# Cheap LED moon lights



## mikebike (Sep 8, 2010)

Hi Folks,
the discussion of the abrupt light changes when the tank light go out prompted me to get out the string of blue LED's I picked up at the after Christmas sale.

I strung them down the center of my sun room where I have 11 tanks.
On the left is a stack 80 gallon with a 33 under it
in front is another stack with a 75 gallon and 33 under it.
On the right is a 27 with my L 210 Plecos.

The LED's run down the center of the room for the night light.








I'm going to put another 2 string's, one white and one blue in my pond box when I get it in the ground.

Cheers


----------



## The Guy (Nov 26, 2010)

Nice idea Mike, good for breeding tanks. I have a small lamp on a timer that throws a little light, but I like your idea.

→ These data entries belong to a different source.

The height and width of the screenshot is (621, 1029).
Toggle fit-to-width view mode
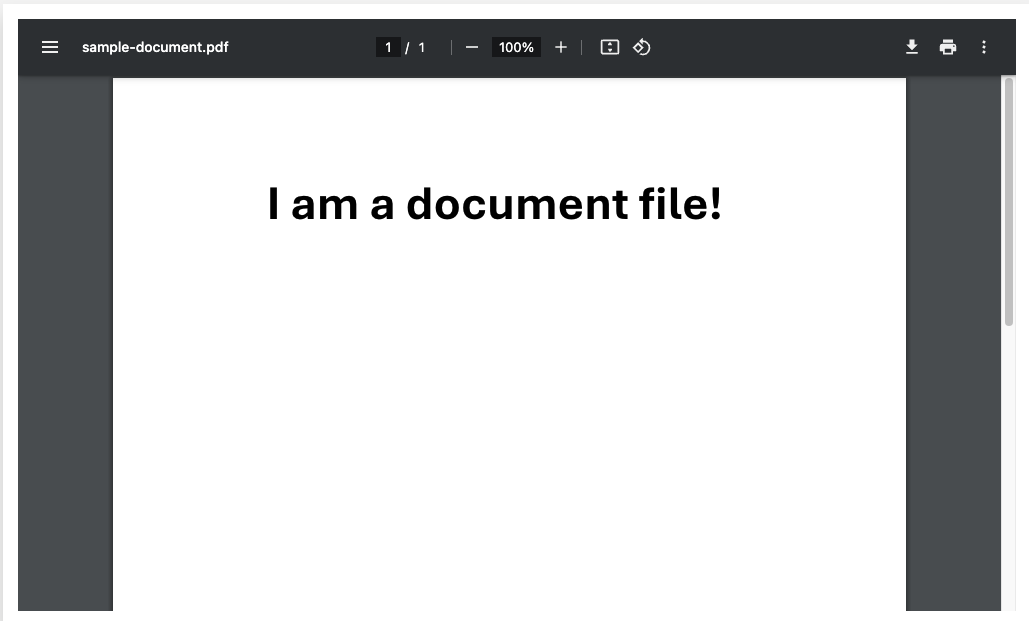coord(609,47)
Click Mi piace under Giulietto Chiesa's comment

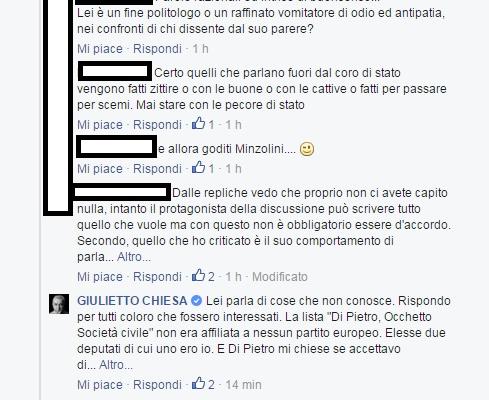coord(100,385)
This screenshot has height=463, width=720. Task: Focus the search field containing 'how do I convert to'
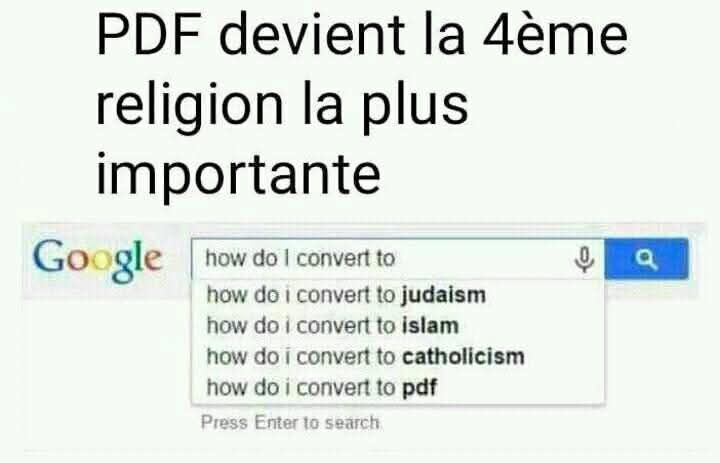(x=398, y=259)
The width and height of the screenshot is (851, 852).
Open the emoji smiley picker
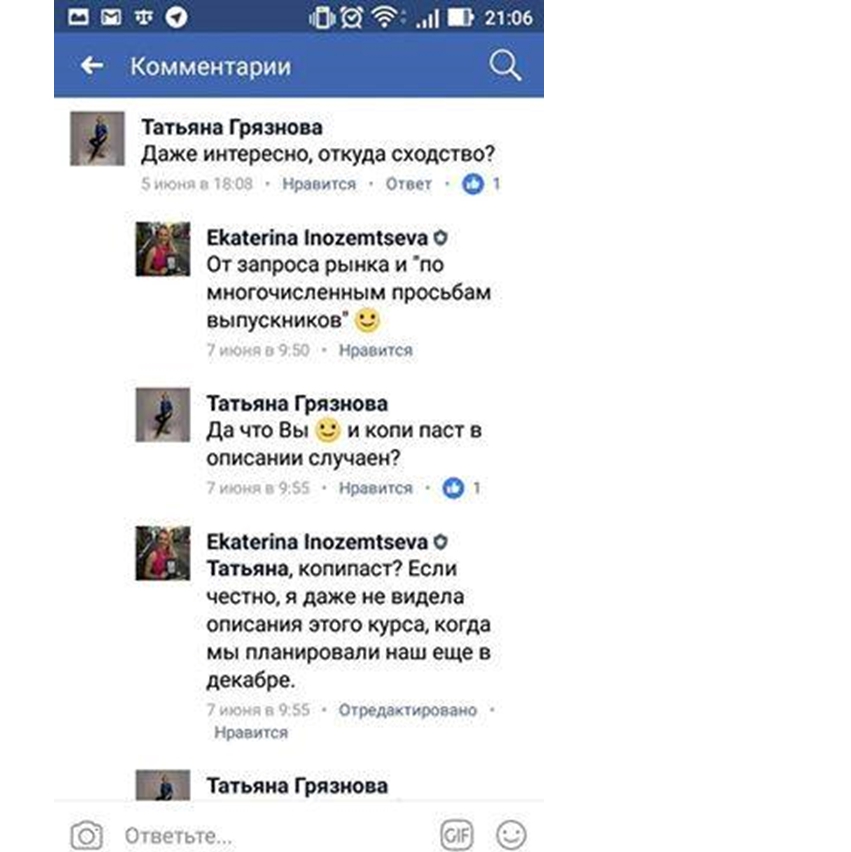pos(511,835)
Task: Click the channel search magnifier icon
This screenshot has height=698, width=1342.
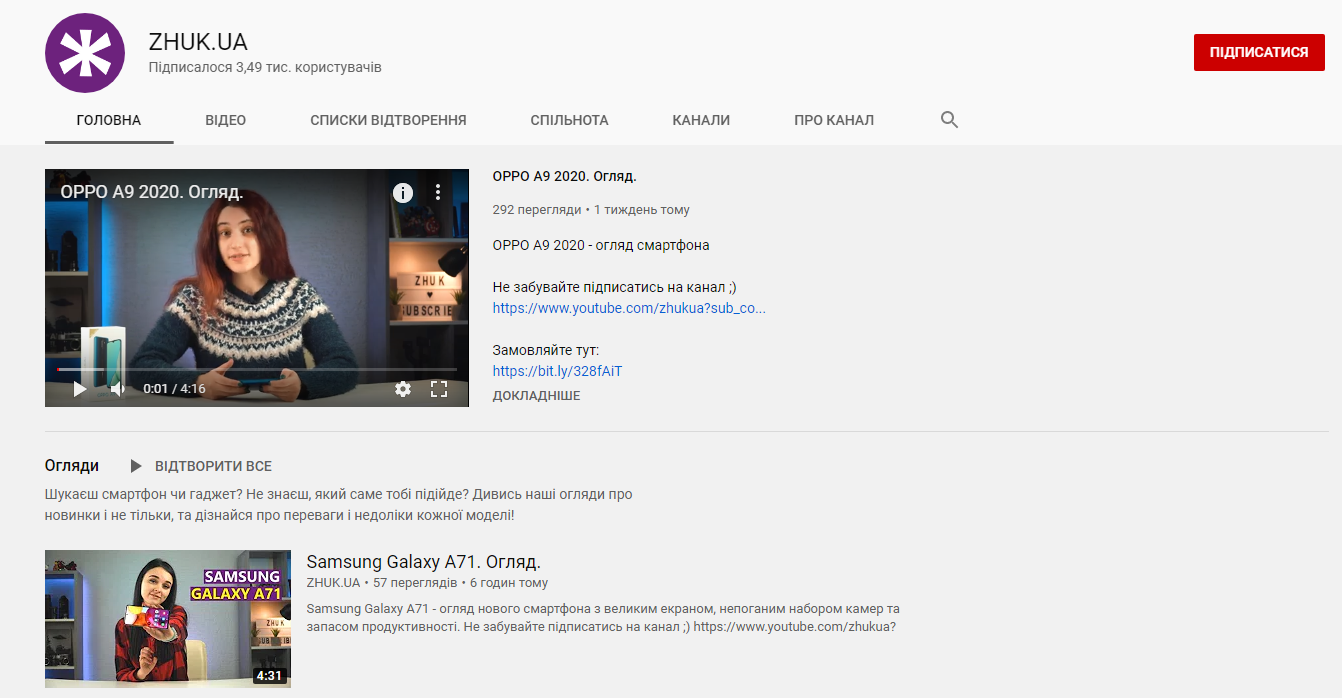Action: point(949,120)
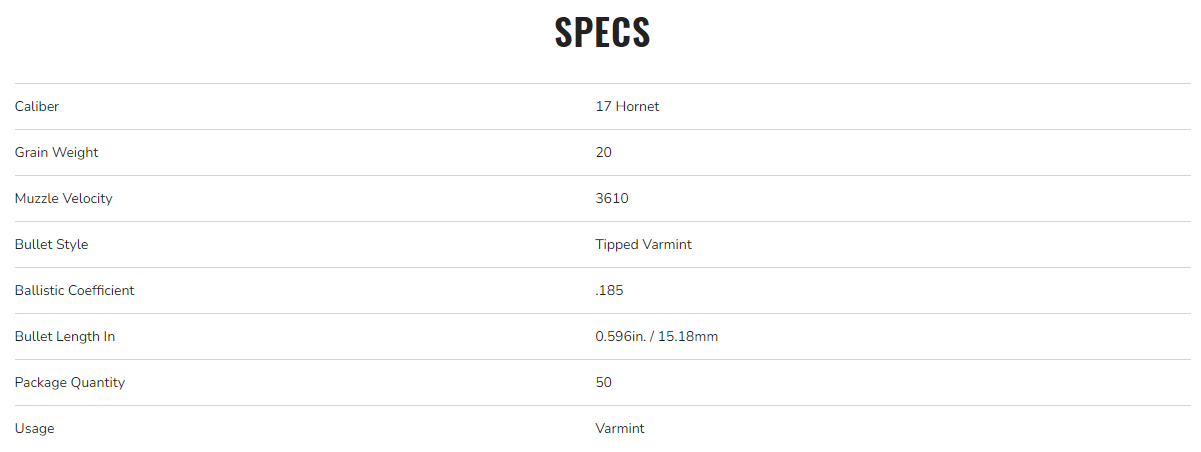This screenshot has width=1201, height=452.
Task: Click the Ballistic Coefficient label
Action: point(74,290)
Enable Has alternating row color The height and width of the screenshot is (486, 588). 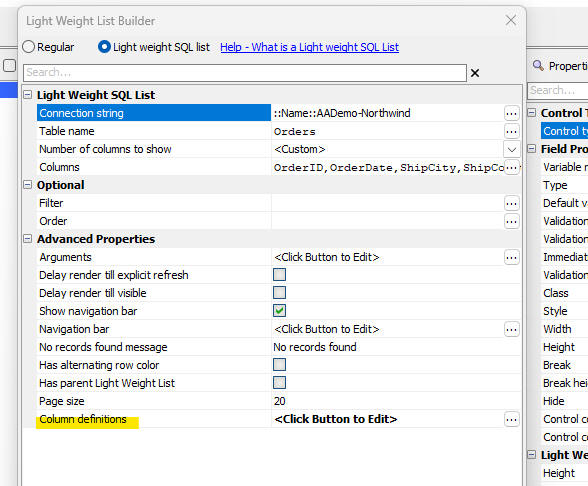tap(279, 364)
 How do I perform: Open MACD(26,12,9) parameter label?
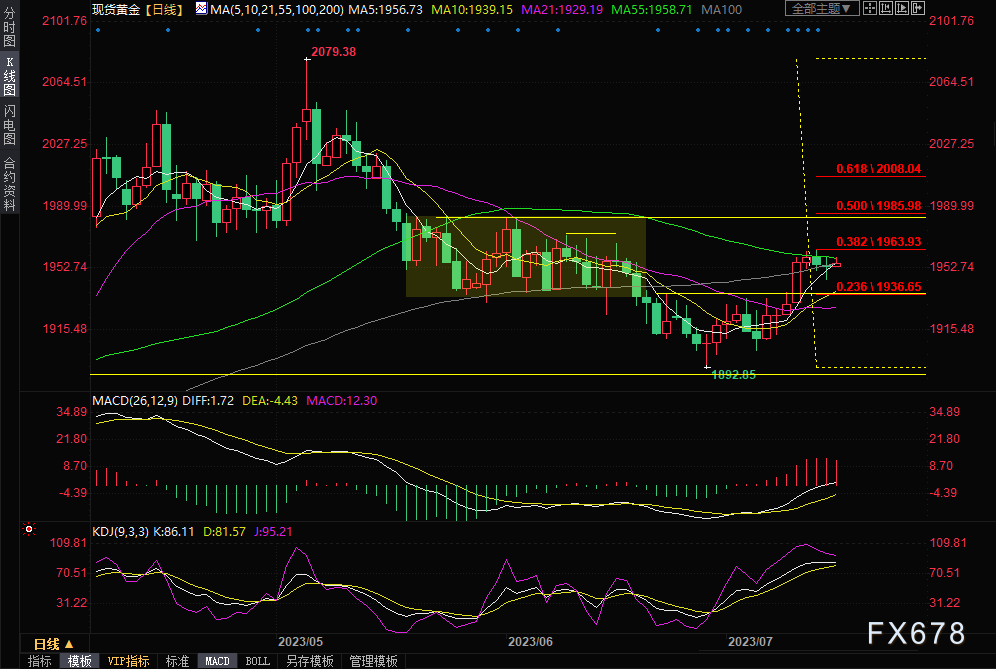pos(135,401)
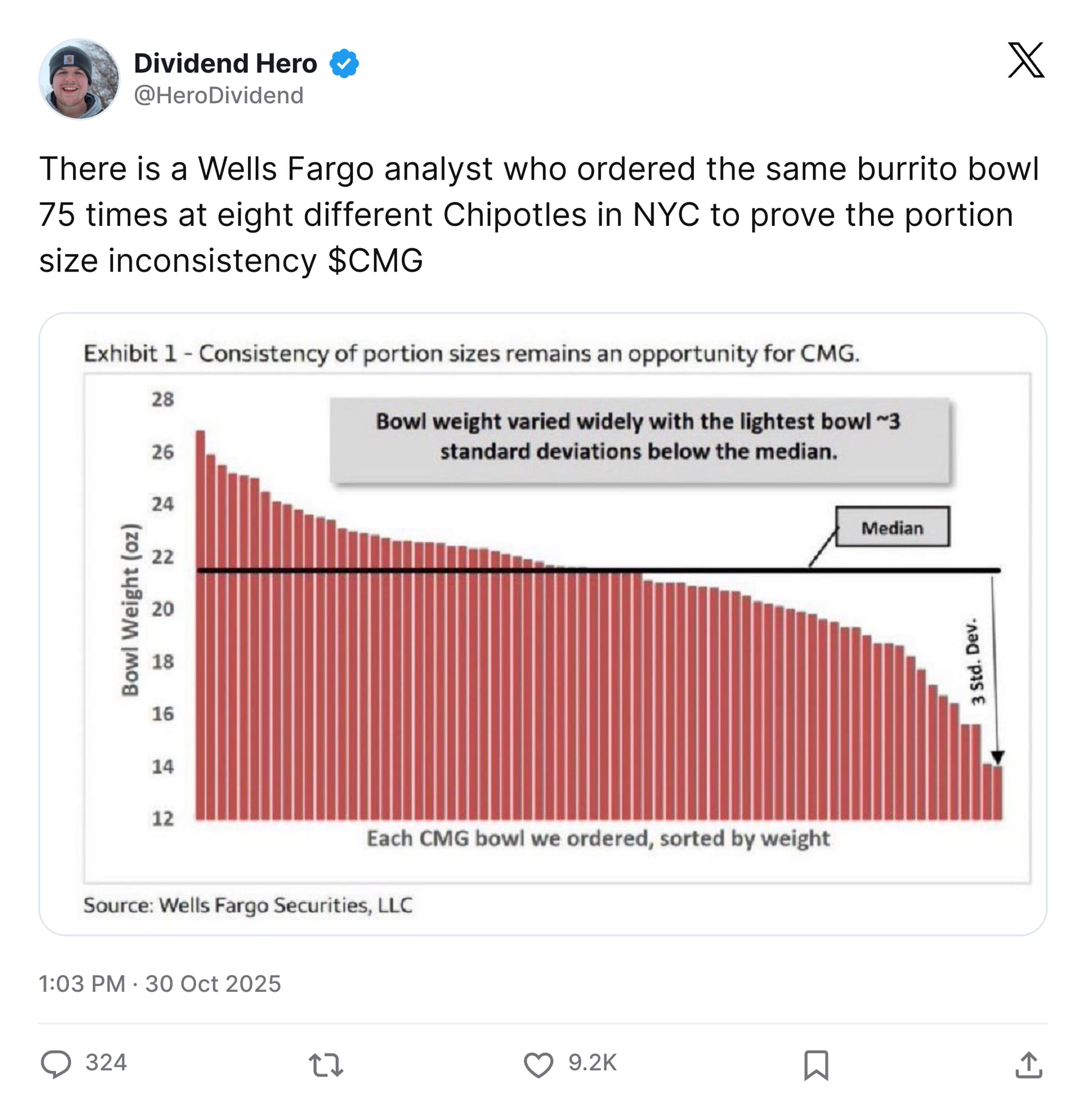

Laurie


----------



## mikebike (Sep 8, 2010)

I picked up a couple of 36" Sun Blaster T5 3627 lumen lamps and reflectors today for my 3 ft tank the really brighten up the room.
it is like being at the equator and high noon in there now..

I also have the Aquarium Super Blues 10,000K bulbs for them but I think they will acelerate the algae growth.


----------



## gklaw (May 31, 2010)

Hey Mike:

Don't you get free moon light already on a clear night


----------